Point de vue d’Elara

Le marché du royaume était dingue, aujourd’hui. Du monde partout. Des femmes qui couraient de boutique en boutique, les bras chargés de robes, de chaussures, de bijoux. Les rires remplissaient les rues tandis que la musique s’échappait des portes ouvertes. De vives bannières avaient été tendues d’un bout à l’autre, annonçant la célébration à venir.

Le Bal d’anniversaire royal.

Clara vibrait presque à côté de moi. « C’est le meilleur jour de toute ma vie ! » couina-t-elle en m’attrapant le poignet et en me traînant à travers la rue bondée.

Je levai les yeux au ciel. « Tu dis ça de littéralement tout. »

« Parce que tout est excitant ! » répliqua-t-elle en rejetant sa longue chevelure par-dessus son épaule. « Et ce bal va être légendaire. »

Je reniflai. « Légendaire migraine, plutôt. »

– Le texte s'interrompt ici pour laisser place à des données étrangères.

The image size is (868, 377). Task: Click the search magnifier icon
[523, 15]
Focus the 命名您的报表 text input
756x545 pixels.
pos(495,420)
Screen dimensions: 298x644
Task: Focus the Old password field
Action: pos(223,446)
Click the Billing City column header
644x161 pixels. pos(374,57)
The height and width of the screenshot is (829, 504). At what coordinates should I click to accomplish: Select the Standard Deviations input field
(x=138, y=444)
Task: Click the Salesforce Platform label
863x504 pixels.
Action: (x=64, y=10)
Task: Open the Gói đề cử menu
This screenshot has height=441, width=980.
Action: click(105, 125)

Clara s’arrêta devant la première boutique et se tourna vers moi en poussant un soupir dramatique. « Tu es la personne la moins romantique que j’aie jamais rencontrée. »

« Réaliste », corrigeai-je.

Elle poussa quand même la porte. « Allez. On va te trouver une robe, que ça te plaise ou non. » Elle souffla, déjà repartie. Dès que nous entrâmes, une fraîcheur me caressa la peau.

La boutique était magnifique. Des lumières douces brillaient au-dessus des portants de robes élégantes. Des miroirs tapissaient les murs, renvoyant l’éclat de tissus scintillants dans toutes les couleurs imaginables. Or. Émeraude. Bleu nuit profond.

Clara poussa un cri théâtral. « Oh, par la déesse ! » Elle fonça sur un portant, comme un prédateur qui vient d’apercevoir sa proie.

Je la suivis plus lentement, les bras croisés, déjà blasée. « On dirait que tu n’as jamais vu de robes de ta vie. »

« Ce sont des robes de bal, » rectifia-t-elle en brandissant une longue robe rouge. « Rien à voir. » Elle eut un nouveau petit couinement en la plaquant contre elle.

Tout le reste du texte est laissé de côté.